An important academic role model for me was the late Dr. Rahul Desikan. He’s a former professor at UC San Diego and UC San Francisco, and he was my mentor when I worked at Mass General Hospital and Boston University. He was not only brilliant but also a very kind, humble, and funny person. We perhaps initially got along because he had pursued degrees in both neuroscience and the humanities, going against the stereotype that you can only be good at quantitative or qualitative subjects and not both. He saw my interest in plasticity and showed me how I could start taking PhD classes in undergrad. That kind of early mentorship really did a lot for me. He went on to make really important discoveries in neuroanatomy, Alzheimer’s disease, and amyotrophic lateral sclerosis (ALS), until tragically, he succumbed to ALS himself. He should be celebrated for his brilliance and mentorship.

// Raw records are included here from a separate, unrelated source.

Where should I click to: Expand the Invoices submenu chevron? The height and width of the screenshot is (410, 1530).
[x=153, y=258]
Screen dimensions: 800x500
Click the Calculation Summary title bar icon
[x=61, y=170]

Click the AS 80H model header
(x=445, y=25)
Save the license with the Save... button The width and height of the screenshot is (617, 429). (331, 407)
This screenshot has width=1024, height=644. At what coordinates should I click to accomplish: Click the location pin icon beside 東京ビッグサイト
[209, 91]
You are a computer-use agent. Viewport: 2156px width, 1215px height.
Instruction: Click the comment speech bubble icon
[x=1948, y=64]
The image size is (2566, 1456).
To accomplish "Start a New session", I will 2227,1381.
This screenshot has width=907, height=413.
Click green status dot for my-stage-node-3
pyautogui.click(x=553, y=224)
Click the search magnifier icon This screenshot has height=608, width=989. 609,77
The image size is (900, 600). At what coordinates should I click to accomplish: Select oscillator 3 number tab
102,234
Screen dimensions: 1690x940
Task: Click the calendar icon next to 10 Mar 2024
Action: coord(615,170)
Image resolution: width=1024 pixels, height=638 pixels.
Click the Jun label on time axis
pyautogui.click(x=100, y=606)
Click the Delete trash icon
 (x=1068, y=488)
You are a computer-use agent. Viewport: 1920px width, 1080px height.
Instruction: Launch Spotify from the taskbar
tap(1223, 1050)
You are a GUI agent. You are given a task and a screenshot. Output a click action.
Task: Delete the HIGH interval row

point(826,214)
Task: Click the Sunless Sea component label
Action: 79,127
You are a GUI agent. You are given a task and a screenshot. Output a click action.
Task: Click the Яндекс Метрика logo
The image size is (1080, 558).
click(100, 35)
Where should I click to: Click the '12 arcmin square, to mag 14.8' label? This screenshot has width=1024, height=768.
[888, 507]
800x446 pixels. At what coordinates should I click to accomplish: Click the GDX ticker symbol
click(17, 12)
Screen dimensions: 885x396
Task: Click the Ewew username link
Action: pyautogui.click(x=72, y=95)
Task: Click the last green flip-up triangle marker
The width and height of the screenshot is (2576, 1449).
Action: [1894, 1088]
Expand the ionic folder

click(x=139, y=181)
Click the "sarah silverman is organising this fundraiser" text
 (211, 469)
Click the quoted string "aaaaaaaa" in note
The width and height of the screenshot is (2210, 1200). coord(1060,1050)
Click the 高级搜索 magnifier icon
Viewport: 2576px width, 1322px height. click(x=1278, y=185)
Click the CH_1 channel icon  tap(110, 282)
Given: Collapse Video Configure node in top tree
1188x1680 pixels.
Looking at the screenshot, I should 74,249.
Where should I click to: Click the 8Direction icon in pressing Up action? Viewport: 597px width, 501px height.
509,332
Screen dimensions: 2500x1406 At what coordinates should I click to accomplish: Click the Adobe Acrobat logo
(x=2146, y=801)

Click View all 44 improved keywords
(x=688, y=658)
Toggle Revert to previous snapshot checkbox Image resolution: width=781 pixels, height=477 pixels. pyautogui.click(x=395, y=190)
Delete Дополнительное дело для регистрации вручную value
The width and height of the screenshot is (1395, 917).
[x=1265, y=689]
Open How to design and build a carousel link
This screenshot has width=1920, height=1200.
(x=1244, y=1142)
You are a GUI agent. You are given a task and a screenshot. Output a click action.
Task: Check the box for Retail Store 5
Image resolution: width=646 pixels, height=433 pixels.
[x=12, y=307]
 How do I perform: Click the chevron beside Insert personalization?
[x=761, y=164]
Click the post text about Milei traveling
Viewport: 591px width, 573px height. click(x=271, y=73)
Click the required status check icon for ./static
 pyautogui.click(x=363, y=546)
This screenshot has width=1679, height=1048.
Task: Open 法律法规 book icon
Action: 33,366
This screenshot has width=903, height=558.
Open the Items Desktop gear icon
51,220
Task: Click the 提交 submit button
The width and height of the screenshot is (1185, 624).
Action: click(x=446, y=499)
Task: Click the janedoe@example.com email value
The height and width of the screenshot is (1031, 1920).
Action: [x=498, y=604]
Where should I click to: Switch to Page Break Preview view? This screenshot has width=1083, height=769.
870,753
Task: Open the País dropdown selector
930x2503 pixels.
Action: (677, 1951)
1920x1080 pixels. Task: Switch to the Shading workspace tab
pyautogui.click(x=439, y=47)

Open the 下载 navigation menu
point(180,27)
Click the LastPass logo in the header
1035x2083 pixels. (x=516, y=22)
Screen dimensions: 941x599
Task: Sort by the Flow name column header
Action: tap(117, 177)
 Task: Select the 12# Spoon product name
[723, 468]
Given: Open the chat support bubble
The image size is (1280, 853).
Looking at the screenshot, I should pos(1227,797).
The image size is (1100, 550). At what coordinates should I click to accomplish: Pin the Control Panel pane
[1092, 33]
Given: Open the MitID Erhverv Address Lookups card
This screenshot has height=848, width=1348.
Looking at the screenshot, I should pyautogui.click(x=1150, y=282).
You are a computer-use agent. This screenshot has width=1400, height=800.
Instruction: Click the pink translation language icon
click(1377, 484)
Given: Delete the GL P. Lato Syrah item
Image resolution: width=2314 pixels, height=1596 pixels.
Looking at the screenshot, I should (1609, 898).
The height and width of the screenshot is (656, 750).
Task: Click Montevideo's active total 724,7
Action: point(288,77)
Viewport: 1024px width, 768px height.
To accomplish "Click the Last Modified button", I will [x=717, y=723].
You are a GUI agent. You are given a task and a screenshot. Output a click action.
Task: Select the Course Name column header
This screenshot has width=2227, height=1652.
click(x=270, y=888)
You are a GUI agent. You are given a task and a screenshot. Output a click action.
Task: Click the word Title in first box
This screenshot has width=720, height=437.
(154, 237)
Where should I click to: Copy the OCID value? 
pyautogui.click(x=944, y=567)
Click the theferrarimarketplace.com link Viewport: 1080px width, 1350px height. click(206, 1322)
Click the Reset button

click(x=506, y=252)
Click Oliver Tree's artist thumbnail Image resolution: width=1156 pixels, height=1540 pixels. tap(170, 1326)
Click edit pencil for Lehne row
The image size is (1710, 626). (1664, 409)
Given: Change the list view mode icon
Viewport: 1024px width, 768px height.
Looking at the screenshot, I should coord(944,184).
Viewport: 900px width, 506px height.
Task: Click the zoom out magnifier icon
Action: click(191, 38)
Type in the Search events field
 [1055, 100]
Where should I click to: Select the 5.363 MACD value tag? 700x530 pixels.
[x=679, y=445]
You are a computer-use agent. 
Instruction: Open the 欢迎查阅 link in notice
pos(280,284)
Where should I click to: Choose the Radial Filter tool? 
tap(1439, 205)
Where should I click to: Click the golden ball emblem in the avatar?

What are some of the most exciting moments in your work?
The most exciting is when I’m having calls with larger Accenture teams all over the globe who are interested in responsible AI. They’re so passionate and eager to get involved and are trying to understand where to start with responsible AI. I’m energized by the enthusiasm that they bring and their willingness to learn and roll up their sleeves.
What advice do you have for young people who are interested in AI who might just be getting started in their academic or career journey?
I would recommend that they read about AI to start to demystify the jargon and to understand key issues like, what are unintended consequences? What do we mean when we talk about scaling a system? What do we mean when we talk about having multidisciplinary stakeholders at the table?
There are so many books out there now about AI that it’s easier to find one that suits your specific interests. A great piece of advice I got from my third-grade teacher was that if you’re reading for pleasure, never force yourself to finish a book you’re not enjoying. This idea plays into neuroscience. If you keep forcing yourself to read stuff you’re not interested in, you’ll inadvertently condition your brain to dislike reading. Instead, read books you enjoy, and teach your brain that it likes reading.
Marisa Tricarico is the North America Lead of Accenture’s Responsible AI practice a member of Accenture Applied Intelligence Strategy. She has spent her career working with cutting-edge biotech, pharma, and AI companies.
Marisa specializes in helping C-level leaders set their vision, strategies, and expansion plans for AI. She also has deep expertise identifying and vetting commercial opportunities, as well as fostering innovation at large institutions. She has worked with both startups and global companies spanning pharmaceuticals, genomics, molecular diagnostics, hospitals, and digital health.
Prior to Accenture, Marisa held positions as a hedge fund analyst focused on genomics, as an early-stage venture capital investor focused on university technologies, and began her career in academic neuroscience research with Massachusetts General Hospital.
Marisa graduated from Boston University with a BA in Neuroscience and holds dual MBAs from NYU and HEC Paris.